RISULTATI DELLE ELEZIONI PER LA RAPPRESENTANZA DEI PRECARI DELL’UNIVERSITA’ DI TORINO

Dalle ore 18 di venerdì 25 marzo alle ore 17 di martedì 29 marzo si sono svolte elezioni telematiche per l’elezione dei 4 rappresentanti dei precari che parteciperanno agli incontri con l’amministrazione dell’Ateneo e le rappresentanze sindacali a partire da domani, 30 marzo. All’interno di questa rappresentanza dovrà essere inoltre designato l’uditore permanente dei precari presso la Commissione per la riscrittura dello Statuto dell’Università.

Si tratta di un evento importante in quanto, per la prima volta nella storia dell’Ateneo, i precari hanno potuto eleggere in modo autonomo e democratico una propria rappresentanza.
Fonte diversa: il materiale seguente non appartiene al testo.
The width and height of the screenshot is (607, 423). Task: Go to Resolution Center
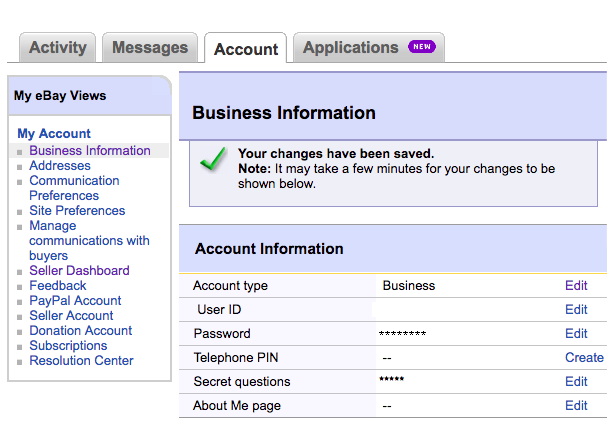click(81, 361)

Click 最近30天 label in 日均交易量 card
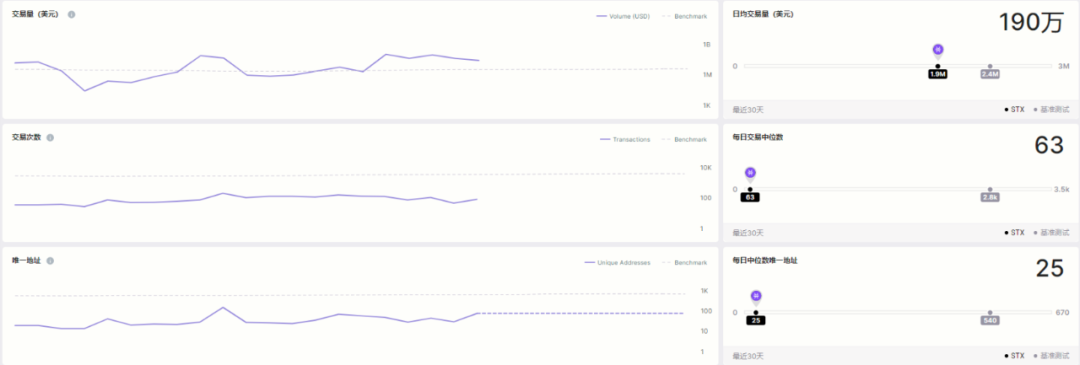pos(748,110)
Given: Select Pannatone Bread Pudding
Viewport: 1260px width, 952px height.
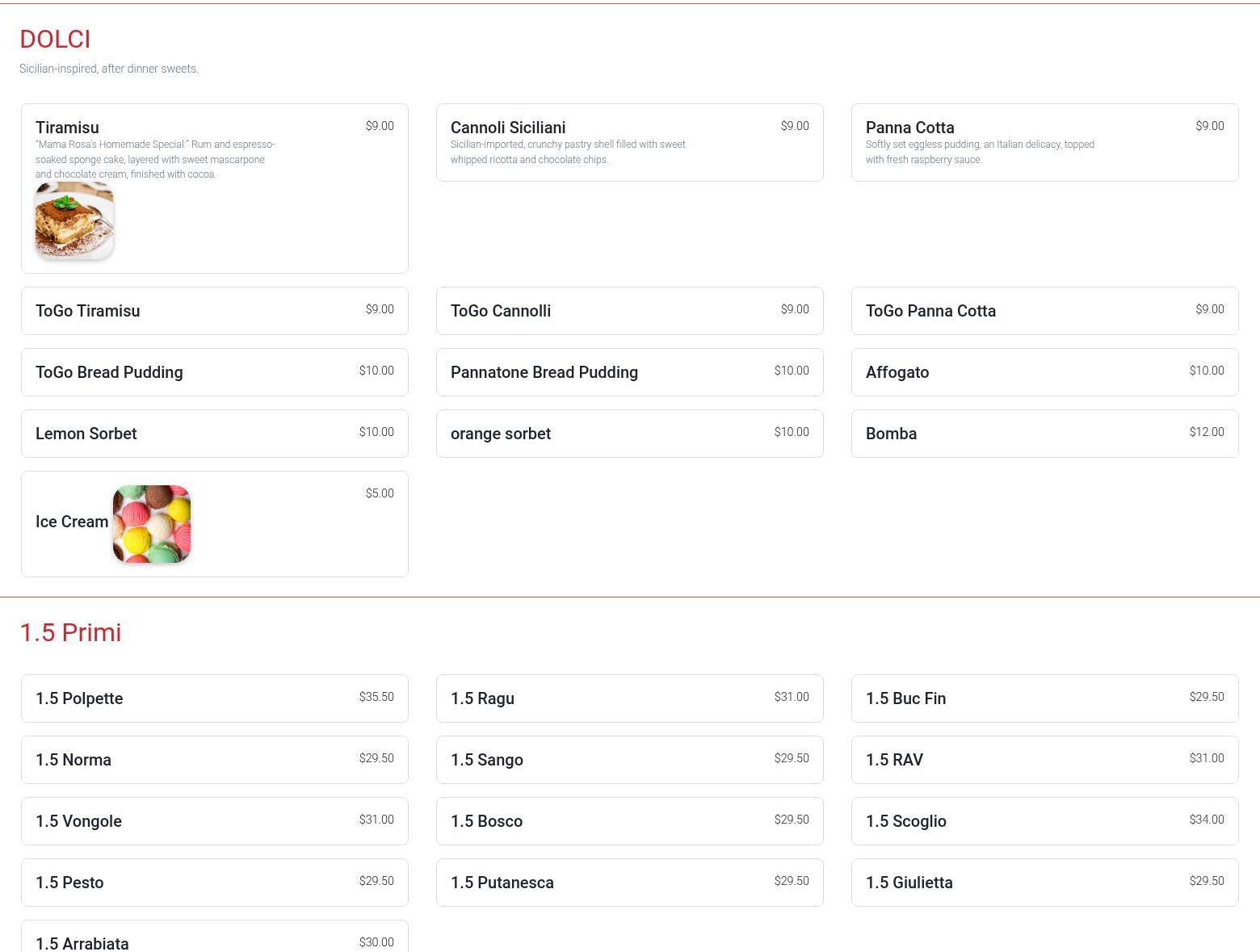Looking at the screenshot, I should [x=629, y=372].
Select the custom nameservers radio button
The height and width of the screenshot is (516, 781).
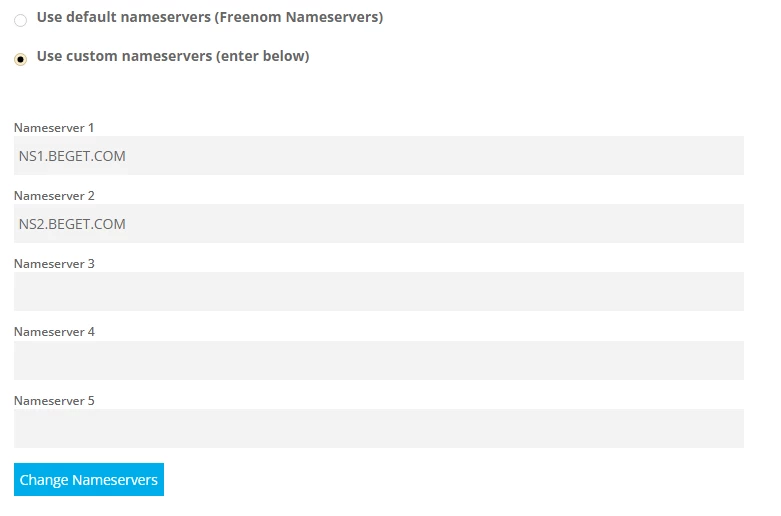click(20, 59)

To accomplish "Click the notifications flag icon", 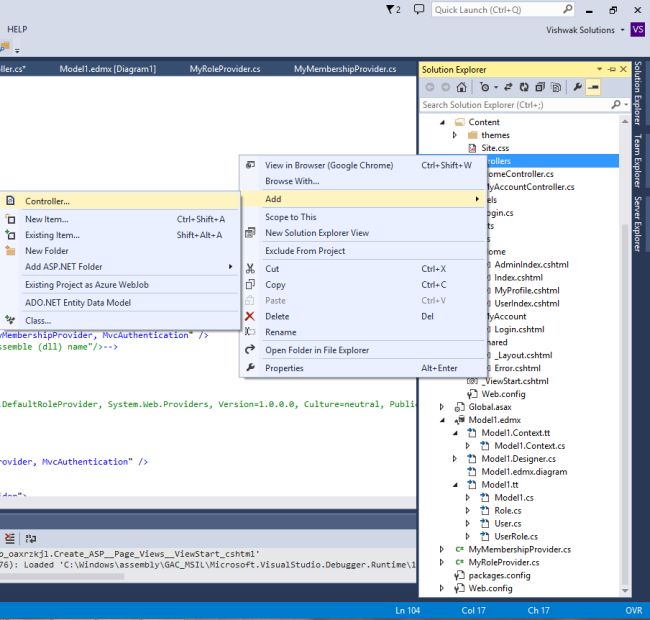I will click(391, 9).
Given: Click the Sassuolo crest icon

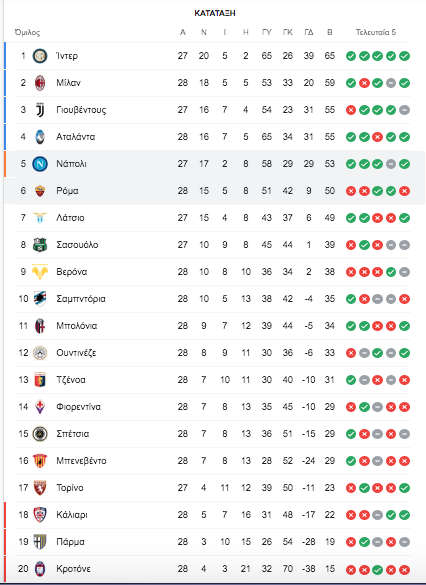Looking at the screenshot, I should pyautogui.click(x=40, y=245).
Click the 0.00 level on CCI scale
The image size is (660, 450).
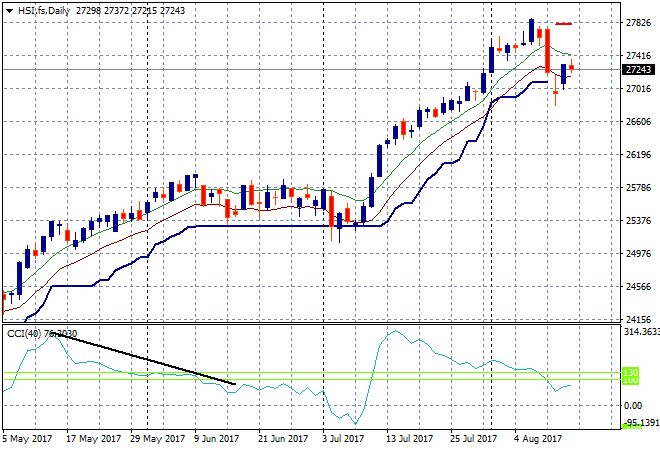(632, 405)
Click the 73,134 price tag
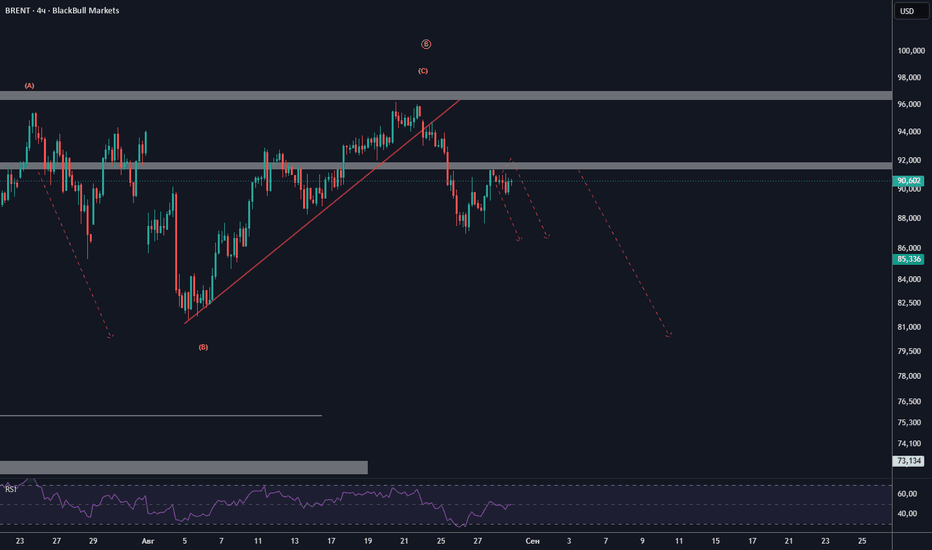 click(x=908, y=461)
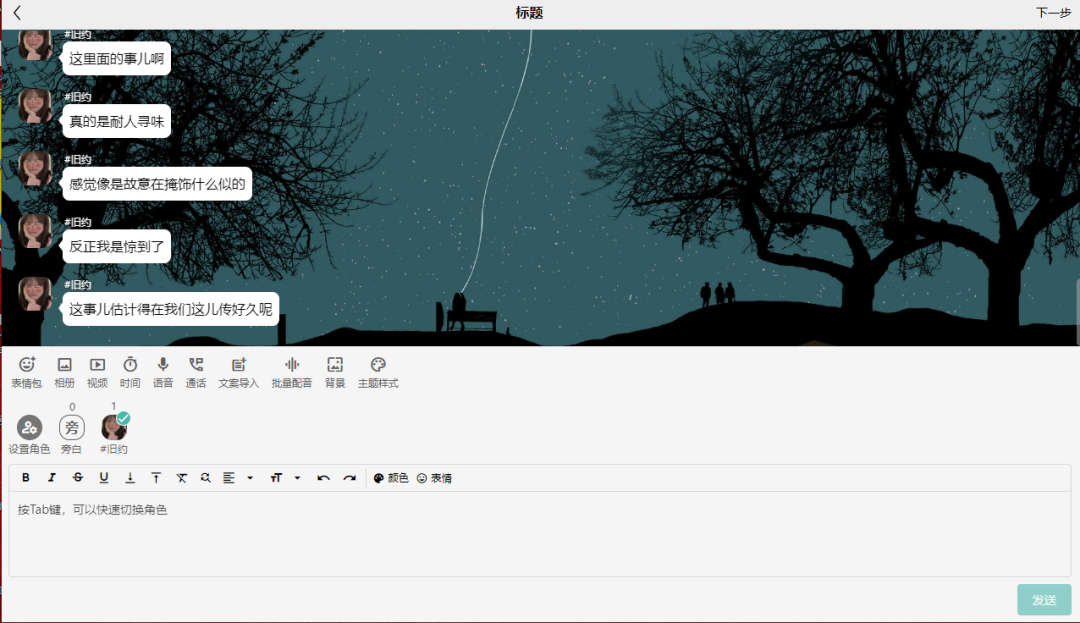Click the back arrow in header
The image size is (1080, 623).
click(17, 13)
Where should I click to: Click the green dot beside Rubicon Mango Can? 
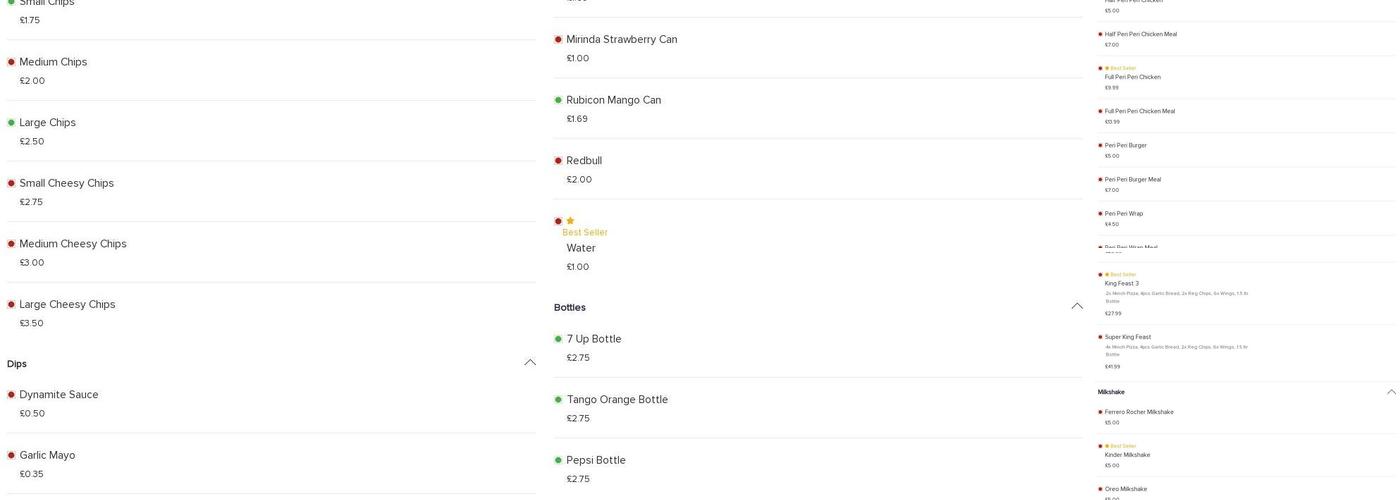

Le elezioni si sono svolte attraverso il Sistema informatico di Ateneo, e hanno visto la partecipazione di 317 precari. Leggi tutto…

LE FURBE INTERPRETAZIONI…


Da ormai più di un mese nelle università italiane stiamo assistendo ad un vero e proprio licenziamento di massa. Gli assegni di ricerca non possono essere banditi perché il ministro ancora non riesce ad emanare le due righe di decreto attuativo della “riforma” Gelmini che ne devono fissare l’importo minimo. Rettori ed amministrazioni, paralizzati dalla paura di non si capisce bene cosa, rifiutano di rinnovare i vecchi assegni in scadenza e in alcuni casi addirittura bloccano le procedure bandite prima dell’entrata in vigore della “riforma”. Il ministero si rifiuta ostinatamente di diffondere uno straccio di nota esplicativa che tranquillizzi le burocrazie d’ateneo. A contrattisti e borsisti già in servizio alla data di entrata in vigore della “riforma” è vietato svolgere attività di ricerca (nonostante siano pagati per questo) e nessuno nel governo pensa sia il caso di sanare questa follia legislativa.
Questo stato di cose sta provocando il licenziamento de facto di 120-150 precari al giorno, domeniche comprese. Ad oggi quasi 5000 persone hanno già perso il lavoro senza essere protette da alcun tipo di ammortizzatore sociale ed è facile calcolare che, in assenza di opportuni interventi, diventeranno decine di migliaia entro la fine dell’anno.

Però…

…i timori che impediscono a rettori e amministrazioni di rinnovare e bandire assegni di ricerca, svaniscono improvvisamente quando si tratta di bandire docenze a contratto gratuite o sottopagate richiamandosi a leggi esplicitamente abrogate dalla “riforma”! Da Torino a Cosenza, dall’Aquila a Roma, i commi oramai abrogati della vecchia “riforma Moratti” sono utilizzati da rettori e presidi per bandire contratti di docenza in aperto contrasto con le normative vigenti e, alle osservazioni dei precari, si risponde invocando i regolamenti di ateneo o rinviando ad un secondo momento l’eventuale adeguamento alla nuova normativa. Come se gli atenei avessero l’indipendenza della Repubblica di San Marino e nell’ordinamento giuridico italiano non vigesse una gerarchia delle fonti che pone i regolamenti interni di un ateneo in un rango nettamente inferiore rispetto alle nuove disposizioni di legge.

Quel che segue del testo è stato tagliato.